▶ [Set of tasks]:
(a) Summarize the post about scalloped potatoes in two sentences.
(b) Echo the scalloped potatoes post word for word, from "Until this Week" up to and including "pounds of potatoes?".
(c) Proceed with the post about scalloped potatoes, picking up right after its final sentence.

By Sarah Jackson
When you grow up eating Hamburger Helper like I did, it doesn’t seem strange at all to get your scalloped potatoes out of a box.
Betty Crocker and I, believe it or not, have done a fine job for years with packets of freeze-dried potatoes, a curiously orange cheese-sauce mix and milk.
Until this Week 11 of the Dark Days eat-local challenge, I had never ventured beyond Betty for scalloped spuds.
But I had German Butterball potatoes from the farmers market — a lovely variety not available at most grocery stores — getting sprouty in the pantry and wanted to give them their due.
So what did I do? I went out, yet again, and bought something — this time an OXO Good Grips V-Blade Mandoline Slicer.
You didn’t honestly think I was going to peel and then also slice 4 pounds of potatoes?
No way, not with my rookie knife skills and busy schedule.

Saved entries

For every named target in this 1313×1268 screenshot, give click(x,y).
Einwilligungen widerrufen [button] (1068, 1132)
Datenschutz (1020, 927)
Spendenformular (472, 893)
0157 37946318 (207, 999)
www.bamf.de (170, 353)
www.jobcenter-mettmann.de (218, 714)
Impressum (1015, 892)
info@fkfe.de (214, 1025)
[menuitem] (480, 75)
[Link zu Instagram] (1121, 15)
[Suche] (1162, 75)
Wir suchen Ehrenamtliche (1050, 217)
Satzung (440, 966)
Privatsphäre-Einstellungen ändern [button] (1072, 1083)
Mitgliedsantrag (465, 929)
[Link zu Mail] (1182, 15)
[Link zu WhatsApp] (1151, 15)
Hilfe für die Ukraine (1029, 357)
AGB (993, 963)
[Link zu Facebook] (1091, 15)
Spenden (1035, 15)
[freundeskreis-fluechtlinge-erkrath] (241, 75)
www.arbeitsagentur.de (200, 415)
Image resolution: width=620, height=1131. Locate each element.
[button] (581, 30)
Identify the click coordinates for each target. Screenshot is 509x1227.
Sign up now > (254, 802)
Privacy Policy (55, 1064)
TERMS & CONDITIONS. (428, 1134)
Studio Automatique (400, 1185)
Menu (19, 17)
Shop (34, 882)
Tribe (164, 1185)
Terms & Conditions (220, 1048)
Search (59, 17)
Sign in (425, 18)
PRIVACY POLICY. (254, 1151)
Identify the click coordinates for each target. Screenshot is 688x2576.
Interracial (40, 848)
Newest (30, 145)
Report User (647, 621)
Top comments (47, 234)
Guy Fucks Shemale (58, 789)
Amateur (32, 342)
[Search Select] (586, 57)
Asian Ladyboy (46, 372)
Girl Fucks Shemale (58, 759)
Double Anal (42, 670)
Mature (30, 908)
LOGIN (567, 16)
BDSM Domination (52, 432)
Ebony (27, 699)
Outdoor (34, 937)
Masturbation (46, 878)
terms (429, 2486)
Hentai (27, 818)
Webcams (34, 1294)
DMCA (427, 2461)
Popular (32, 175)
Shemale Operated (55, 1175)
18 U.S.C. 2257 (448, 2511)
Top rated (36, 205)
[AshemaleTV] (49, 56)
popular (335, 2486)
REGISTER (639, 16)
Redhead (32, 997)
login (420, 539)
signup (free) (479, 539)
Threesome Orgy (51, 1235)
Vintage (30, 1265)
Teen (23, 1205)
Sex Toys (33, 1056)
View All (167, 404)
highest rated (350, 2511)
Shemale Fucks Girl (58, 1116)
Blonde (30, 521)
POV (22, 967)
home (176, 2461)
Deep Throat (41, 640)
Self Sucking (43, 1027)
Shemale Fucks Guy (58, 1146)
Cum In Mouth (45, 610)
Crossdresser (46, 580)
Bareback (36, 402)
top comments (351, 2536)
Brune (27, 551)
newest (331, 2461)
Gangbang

▶ [Expected outputs]:
(a) Having always made scalloped potatoes from a Betty Crocker box, the writer had never tried any other way until Week 11 of the Dark Days eat-local challenge. With German Butterball potatoes from the farmers market sprouting in the pantry, the writer bought an OXO Good Grips V-Blade Mandoline Slicer rather than peel and slice 4 pounds of potatoes with rookie knife skills.

(b)
Until this Week 11 of the Dark Days eat-local challenge, I had never ventured beyond Betty for scalloped spuds.
But I had German Butterball potatoes from the farmers market — a lovely variety not available at most grocery stores — getting sprouty in the pantry and wanted to give them their due.
So what did I do? I went out, yet again, and bought something — this time an OXO Good Grips V-Blade Mandoline Slicer.
You didn’t honestly think I was going to peel and then also slice 4 pounds of potatoes?

(c)
And, so on a week night, I whipped up an almost 100 percent local treat, using potatoes from Olsen Farms of Colville, whole milk from Fresh Breeze Organic Dairy of Lynden, Beecher’s Flagship cheese from Seattle, Golden Glen Creamery butter from Bow and onions from Washington.
My new mandoline — I love that its name sounds like a musical instrument — was fast, making quick work out of the tubers, well worth the investment already. (Tell me: What else can I use this wonderful thing for besides cucumber slices?)
I served the potatoes with leftover Christmas ham (given to us as a parting gift) and peas (always on hand for our 1½-year-old son). Both were already in the freezer but not local.
(I admit I haven’t been as local as I would like to be for this challenge. But I would always rather use non-local food that needs eating, than buy something new just so it can be local. Waste not, want not.)
I took the advice of my editor, a scalloped potato pro, who said to cook the potatoes longer and with more sauce than the recipe suggested.
It worked like a charm.
Every bite of these potatoes tasted cheesy and rich, but not heavy. I was surprised to see that the golden flesh of the German Butterballs did not fade at all.
Though most recipes don’t include cayenne as a common seasoning, I like to use it sparingly in many dishes. I feel like it adds a subtle heat and keeps things from seeming bland.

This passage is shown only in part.